Chapter 3 Quality Control
The next step in the DESeq2 workflow is QC, which includes sample-level and gene-level steps to perform QC checks on the count data to help us ensure that the samples/replicates look good.
3.1 Sample-level QC
A useful initial step in an RNA-seq analysis is often to assess overall similarity between samples:
- Which samples are similar to each other, which are different?
- Does this fit to the expectation from the experiment’s design?
- What are the major sources of variation in the dataset?
To explore the similarity of our samples, we will be performing sample-level QC using Principal Component Analysis (PCA) and hierarchical clustering methods. Our sample-level QC allows us to see how well our replicates cluster together, as well as, observe whether our experimental condition represents the major source of variation in the data. Performing sample-level QC can also identify any sample outliers, which may need to be explored further to determine whether they need to be removed prior to DE analysis.
When using these unsupervised clustering methods, log2-transformation of the normalized counts improves the distances/clustering for visualization. DESeq2 uses a regularized log transform (rlog) of the normalized counts for sample-level QC as it moderates the variance across the mean, improving the clustering.
Principal Component Analysis (PCA) is a technique used to emphasize variation and highlight strong patterns in a dataset. It is particularly useful for dimensionality reduction, meaning it simplifies large datasets by identifying the directions (or principal components) that explain the greatest variation in the data. For a more detailed introduction to PCA, we recommend watching this StatQuest’s video.

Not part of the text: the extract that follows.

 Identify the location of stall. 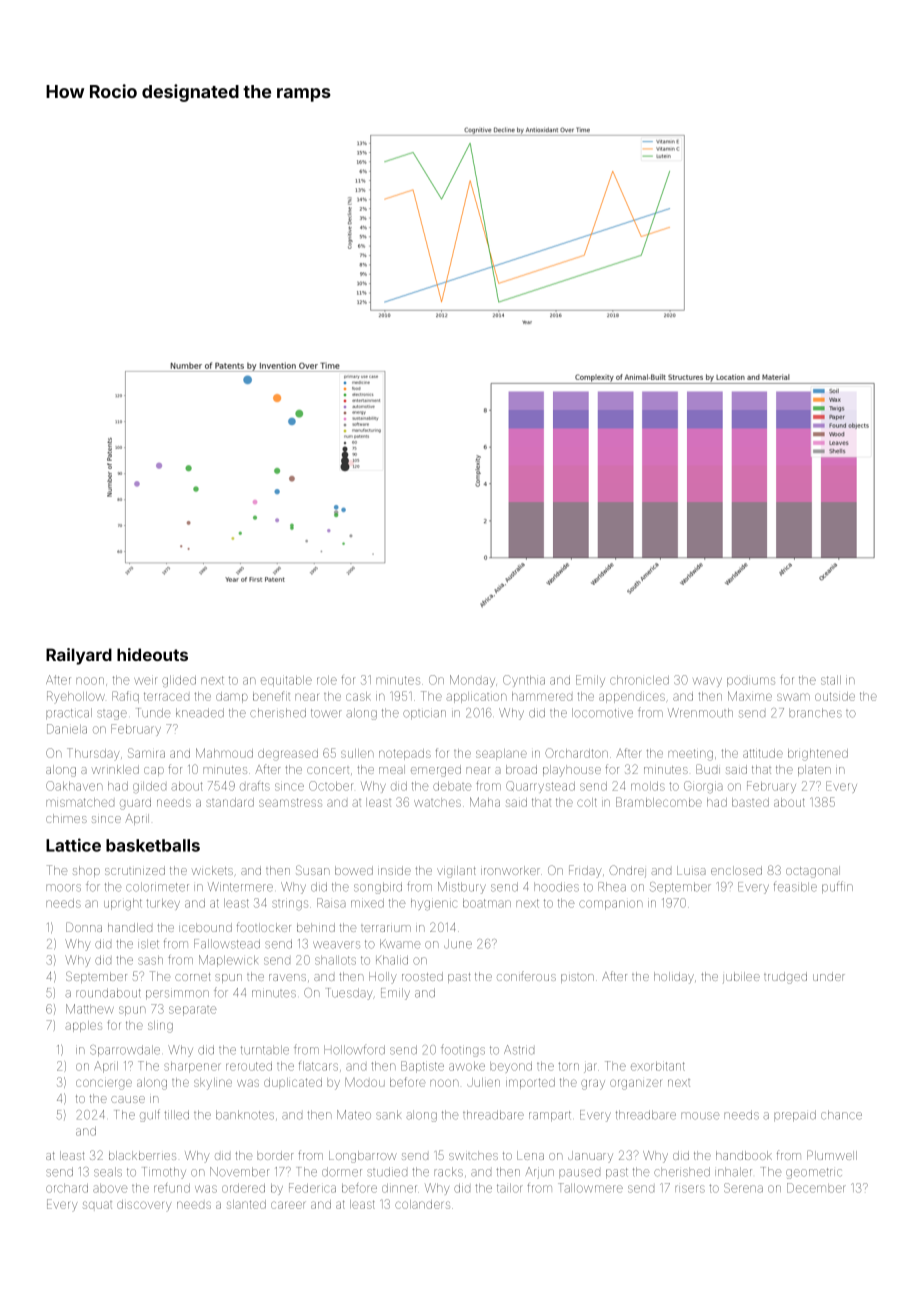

Suppose we have a dataset with two samples and four genes. To evaluate the relationship between these samples, we can plot the counts of one sample against the other, with Sample 1 on the x-axis and Sample 2 on the y-axis, as shown below:
For PCA analysis, the first step is finding the first principal component (PC1). The first principal component is the direction that maximizes the variance (the sum of squared distances from the mean) and simultaneously minimizes the squared distances between the data points and their projections onto that line. Why? Because variance is essentially the spread (or squared distances) of the data from its mean, and PCA wants to capture as much of this spread as possible. In this example, the most variation is along the diagonal. That is, the largest spread in the data is between the two endpoints of this line. This is called the first principal component, or PC1. The genes at the endpoints of this line (Gene B and Gene C) have the greatest influence on the direction of this line.
After determining PC1, PCA assigns each sample a PC1 score, which represents how each sample aligns with this principal component. The score for each sample is calculated by taking the product of each gene’s influence on PC1 and its normalized expression in the sample, and summing these products across all genes. A second line can then be drawn to represent the second principal component (PC2), which captures the second-largest amount of variation in the data. This process can continue for additional principal components.
The formula to calculate a sample’s PC1 score is as follows:
\[ \text{Sample1 PC1 score} = \sum_{i=1}^{n} (\text{counts}_{i} \times \text{influence}_{i}) \]
Where:
\(\text{counts}_{i}\): Normalized expression of gene \(i\) in the sample
\(\text{influence}_{i}\): Influence of gene \(i\) on PC1
While calculating the influence of each gene on PC1 is complex, a key step involves calculating a z-score for each gene.
A z-score measures how far a gene’s expression deviates from the mean, and genes with larger z-scores (like Gene B and Gene C in this example) have a greater influence on PC1 because they contribute more to the variation.
Briefly, calculating PCA and the influence of each gene on PC1 involves the following steps:
3.1.0.1 Steps to calculate PCA
- Z-Scores:
- A z-score transforms the data points, indicating how far a value is from the mean in terms of standard deviations. This standardization adjusts for differences in scale between different genes, allowing for more accurate comparisons.
- The formula for calculating a z-score for a value \(x\) of a gene is:
\[ z = \frac{x - \mu}{\sigma} \]
Where:
\(\mu\) is the mean expression of the gene across samples.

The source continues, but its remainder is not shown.